The legislation is part of the Polish government’s attempt to meet demands from the European Commission after it blocked funding for Poland from the EU Recovery Fund for alleged non-compliance with the principle of rule of law. 

However, there are signs that President Andrzej Duda may not sign off on the legislation. He has been critical of the measure, as he believes it questions the propriety of his judicial appointments. Duda may veto it or submit it to the Constitutional Court to determine whether it is constitutional. 

The legislation has been hotly disputed by the Solidarity Poland party, which is led by Justice Minister Zbigniew Ziobro and is a faction in the ruling United Right coalition. The party has consistently argued that Poland should never have allowed the conditionality mechanism to be passed within the EU and that the EU commission has no right, according to the treaties, to question the way the Polish judiciary is run. The party has also asked whether it is worth the loss of sovereignty Poland is experiencing for funds that are based on EU borrowing, which Poland along with other member states will eventually have to finance. 
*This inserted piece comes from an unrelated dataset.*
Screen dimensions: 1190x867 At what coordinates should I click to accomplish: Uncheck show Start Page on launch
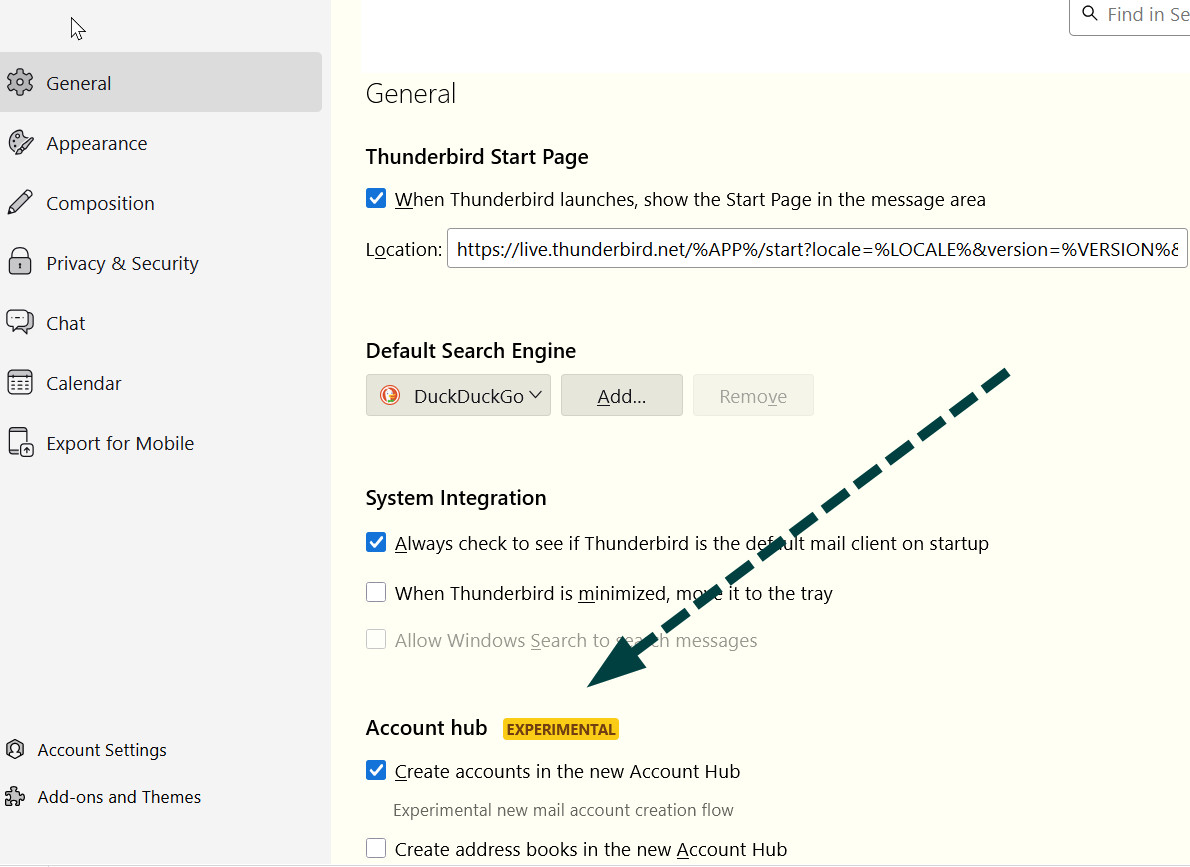[376, 199]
Ziobro and his colleagues voted against the amendments passed in the upper house, the Senate, as these went even further in questioning the current judicial reforms. Solidarity Poland maintains that the law on the Supreme Court is a mistake, as it is “giving into EU blackmail.”

If Poland’s president approves the legislation, Poland will prepare its demand for payment from the EU Recovery Fund. However, it is not clear at this stage whether the legislation will be enough to unlock the funds, as there are those in both the European Commission and the European Parliament who continue to argue that Poland has not done enough to ensure compliance with the EU on the rule of law.